Pelos destroços da noite anterior
Tudo vem da música. É a música que nos faz mexer. Seja num jogo de snooker com armas secretas, ao ritmo de um kizomba manhoso - depois admiram-se que eu perca os jogos... -, seja a um balcão elegante, ao som do jazz, a beber "bebidas com duas bolinhas" (ginja) e a comer "azeitonas marroquinas" (errrr... ginja).
A forma como a música chega até nós também importa e condiciona toda a maneira de senti-la e de nos emocionarmos com ela. Uma música contemporânea, limpinha e banal que passa no auto-rádio é diferente de um álbum da colecção pessoal, escolhido ao fim da tarde de chuva - escolho o Emoh, do Lou Barlow, que muita e boa companhia me tem feito ultimamente (um dia destes, escrevo sobre o Emoh e sobre o Barlow) -, enquanto comemos castanha de cajú e tentamos perceber como é que se acumulou tanta loiça suja um pouco por toda a cozinha (ele há coisas...). E esta audição é substancialmente diferente daquela que nos surpreende, por exemplo, quando entramos num bar que desconhecemos, num sítio que desconhecemos, cheio de gente que desconhecemos e começa a passar uma música daquelas que faz parte da nossa colecção pessoal.

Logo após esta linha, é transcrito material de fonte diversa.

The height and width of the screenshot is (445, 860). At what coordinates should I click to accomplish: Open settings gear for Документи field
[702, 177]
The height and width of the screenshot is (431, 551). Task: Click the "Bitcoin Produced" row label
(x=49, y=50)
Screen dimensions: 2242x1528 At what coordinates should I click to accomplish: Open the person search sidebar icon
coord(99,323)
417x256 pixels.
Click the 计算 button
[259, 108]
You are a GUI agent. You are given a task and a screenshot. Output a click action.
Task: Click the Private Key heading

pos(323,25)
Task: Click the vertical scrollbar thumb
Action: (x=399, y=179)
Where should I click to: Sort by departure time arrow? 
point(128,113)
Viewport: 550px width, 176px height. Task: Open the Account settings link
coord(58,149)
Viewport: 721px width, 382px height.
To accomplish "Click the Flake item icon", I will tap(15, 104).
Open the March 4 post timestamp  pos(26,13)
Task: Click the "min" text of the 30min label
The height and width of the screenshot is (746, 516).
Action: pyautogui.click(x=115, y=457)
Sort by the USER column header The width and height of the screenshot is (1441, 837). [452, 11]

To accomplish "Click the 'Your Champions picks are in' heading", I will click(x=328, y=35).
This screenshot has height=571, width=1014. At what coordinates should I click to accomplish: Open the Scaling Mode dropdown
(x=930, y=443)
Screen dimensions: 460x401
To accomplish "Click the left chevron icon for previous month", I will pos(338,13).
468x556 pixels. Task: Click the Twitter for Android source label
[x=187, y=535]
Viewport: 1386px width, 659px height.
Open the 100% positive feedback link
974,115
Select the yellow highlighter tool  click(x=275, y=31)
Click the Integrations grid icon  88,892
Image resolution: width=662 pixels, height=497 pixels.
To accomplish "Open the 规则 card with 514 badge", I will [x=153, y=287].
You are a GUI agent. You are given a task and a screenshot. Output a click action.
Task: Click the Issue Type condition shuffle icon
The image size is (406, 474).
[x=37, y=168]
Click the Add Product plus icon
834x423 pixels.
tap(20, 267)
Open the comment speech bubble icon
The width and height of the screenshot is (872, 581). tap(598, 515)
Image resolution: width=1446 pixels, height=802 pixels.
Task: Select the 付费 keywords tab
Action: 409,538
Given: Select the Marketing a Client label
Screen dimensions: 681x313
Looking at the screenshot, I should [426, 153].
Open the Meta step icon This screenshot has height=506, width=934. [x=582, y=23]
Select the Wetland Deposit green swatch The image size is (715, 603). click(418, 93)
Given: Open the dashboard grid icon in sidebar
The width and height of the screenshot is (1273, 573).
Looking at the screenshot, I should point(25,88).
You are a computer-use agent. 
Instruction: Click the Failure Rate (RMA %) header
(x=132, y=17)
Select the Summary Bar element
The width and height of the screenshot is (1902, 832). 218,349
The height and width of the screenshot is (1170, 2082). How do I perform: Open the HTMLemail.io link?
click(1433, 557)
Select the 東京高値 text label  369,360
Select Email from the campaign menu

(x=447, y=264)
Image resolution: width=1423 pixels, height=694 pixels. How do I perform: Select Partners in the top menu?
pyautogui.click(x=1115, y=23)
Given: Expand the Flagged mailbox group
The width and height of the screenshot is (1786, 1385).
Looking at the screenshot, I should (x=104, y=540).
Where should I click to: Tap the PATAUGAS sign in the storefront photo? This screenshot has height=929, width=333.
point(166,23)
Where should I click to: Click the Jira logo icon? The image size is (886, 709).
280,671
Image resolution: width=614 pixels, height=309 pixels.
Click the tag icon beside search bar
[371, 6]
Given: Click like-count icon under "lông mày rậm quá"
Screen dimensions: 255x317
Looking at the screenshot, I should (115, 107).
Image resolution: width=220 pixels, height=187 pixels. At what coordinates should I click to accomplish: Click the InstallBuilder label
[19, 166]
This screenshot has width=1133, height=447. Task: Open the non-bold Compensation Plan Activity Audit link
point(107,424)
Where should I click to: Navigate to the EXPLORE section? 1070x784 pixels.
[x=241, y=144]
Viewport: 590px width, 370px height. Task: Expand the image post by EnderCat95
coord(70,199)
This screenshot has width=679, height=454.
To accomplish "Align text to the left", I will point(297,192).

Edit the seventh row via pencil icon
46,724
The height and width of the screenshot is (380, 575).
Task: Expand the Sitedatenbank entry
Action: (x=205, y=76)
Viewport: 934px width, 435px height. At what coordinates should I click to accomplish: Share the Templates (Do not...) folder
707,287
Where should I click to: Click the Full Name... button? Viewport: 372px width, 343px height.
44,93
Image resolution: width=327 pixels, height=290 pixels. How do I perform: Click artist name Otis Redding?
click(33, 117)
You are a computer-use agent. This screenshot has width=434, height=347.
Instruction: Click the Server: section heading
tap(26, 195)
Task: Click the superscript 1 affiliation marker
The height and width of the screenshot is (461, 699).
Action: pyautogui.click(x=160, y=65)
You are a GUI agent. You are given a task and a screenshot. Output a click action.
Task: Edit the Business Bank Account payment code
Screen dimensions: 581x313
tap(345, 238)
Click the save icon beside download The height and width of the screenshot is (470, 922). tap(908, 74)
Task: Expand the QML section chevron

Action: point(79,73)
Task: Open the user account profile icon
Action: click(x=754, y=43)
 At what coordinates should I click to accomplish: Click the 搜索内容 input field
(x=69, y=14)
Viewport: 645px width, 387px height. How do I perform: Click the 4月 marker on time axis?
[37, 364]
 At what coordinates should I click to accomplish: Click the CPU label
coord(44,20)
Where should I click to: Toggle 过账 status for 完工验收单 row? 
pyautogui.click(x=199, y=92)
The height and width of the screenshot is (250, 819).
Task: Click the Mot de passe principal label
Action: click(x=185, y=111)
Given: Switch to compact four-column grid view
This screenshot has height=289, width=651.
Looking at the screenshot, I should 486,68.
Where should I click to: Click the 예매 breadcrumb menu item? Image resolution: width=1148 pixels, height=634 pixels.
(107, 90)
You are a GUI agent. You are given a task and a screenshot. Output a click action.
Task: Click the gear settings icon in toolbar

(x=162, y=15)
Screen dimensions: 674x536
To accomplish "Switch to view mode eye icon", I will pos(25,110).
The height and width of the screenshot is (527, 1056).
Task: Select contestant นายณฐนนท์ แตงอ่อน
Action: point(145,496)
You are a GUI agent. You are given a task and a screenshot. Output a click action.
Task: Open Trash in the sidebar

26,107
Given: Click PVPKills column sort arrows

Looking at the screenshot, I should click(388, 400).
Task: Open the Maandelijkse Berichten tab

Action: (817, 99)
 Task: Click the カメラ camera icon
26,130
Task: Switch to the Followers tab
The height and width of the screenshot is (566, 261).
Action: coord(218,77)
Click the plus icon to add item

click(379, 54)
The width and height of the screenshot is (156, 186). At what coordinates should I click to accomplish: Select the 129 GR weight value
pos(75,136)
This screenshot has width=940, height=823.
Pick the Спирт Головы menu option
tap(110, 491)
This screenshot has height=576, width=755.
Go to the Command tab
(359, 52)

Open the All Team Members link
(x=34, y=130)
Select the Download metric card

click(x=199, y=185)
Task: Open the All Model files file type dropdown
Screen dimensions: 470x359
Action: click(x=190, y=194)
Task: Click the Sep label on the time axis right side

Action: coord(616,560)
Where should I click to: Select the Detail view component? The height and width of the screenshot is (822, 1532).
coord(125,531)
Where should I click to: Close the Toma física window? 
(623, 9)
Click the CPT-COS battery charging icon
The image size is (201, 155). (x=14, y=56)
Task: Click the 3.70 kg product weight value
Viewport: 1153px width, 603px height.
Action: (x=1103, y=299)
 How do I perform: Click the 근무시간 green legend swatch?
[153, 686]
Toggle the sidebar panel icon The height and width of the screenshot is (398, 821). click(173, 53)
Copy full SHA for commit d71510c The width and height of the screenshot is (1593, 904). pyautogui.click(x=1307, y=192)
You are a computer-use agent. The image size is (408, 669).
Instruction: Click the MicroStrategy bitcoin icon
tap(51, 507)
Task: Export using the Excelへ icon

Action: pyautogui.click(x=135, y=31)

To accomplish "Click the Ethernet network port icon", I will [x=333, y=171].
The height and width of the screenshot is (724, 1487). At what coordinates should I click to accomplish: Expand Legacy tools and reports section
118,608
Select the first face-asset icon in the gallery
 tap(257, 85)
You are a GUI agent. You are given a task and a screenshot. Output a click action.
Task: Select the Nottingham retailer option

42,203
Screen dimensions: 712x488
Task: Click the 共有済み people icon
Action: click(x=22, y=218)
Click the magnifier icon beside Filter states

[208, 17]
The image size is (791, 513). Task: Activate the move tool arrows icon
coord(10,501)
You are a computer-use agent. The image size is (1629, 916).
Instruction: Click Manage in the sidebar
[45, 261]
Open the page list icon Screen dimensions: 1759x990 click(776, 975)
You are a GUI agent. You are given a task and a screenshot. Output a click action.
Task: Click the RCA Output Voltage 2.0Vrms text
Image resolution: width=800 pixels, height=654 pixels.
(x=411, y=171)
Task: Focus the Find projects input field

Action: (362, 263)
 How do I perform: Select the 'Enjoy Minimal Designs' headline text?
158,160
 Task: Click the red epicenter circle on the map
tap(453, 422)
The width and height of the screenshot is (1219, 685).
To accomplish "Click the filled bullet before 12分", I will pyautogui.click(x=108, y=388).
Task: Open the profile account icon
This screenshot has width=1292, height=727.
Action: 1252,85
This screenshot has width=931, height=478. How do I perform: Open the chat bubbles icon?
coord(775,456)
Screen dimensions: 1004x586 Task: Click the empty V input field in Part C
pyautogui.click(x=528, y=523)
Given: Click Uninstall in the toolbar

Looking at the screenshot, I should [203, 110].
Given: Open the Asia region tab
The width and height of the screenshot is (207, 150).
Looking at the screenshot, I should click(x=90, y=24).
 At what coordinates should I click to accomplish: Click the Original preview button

Então, prestamos muito mais atenção àquela faixa que, de tão familiar, já nos passaria despercebida numa audição caseira. Porém, neste bar do desconhecido, a música ganha a força e a vitalidade das primeiras audições e somos capazes de nos alhear de tudo o que está à volta só para a ouvir bem. Por mais que lhe saibamos todas as curvas e dinâmicas.
Agora, diferente mesmo - especial, diria - é ouvir qualquer coisa de irreconhecível, praticamente indecifrável, debitada pelos primórdios da tecnologia. Um gramofone ao fim da noite, um prodígio do bom gosto e do engenho, cantando uma música sem etiqueta a velocidades variáveis. É preciso é dar à manivela.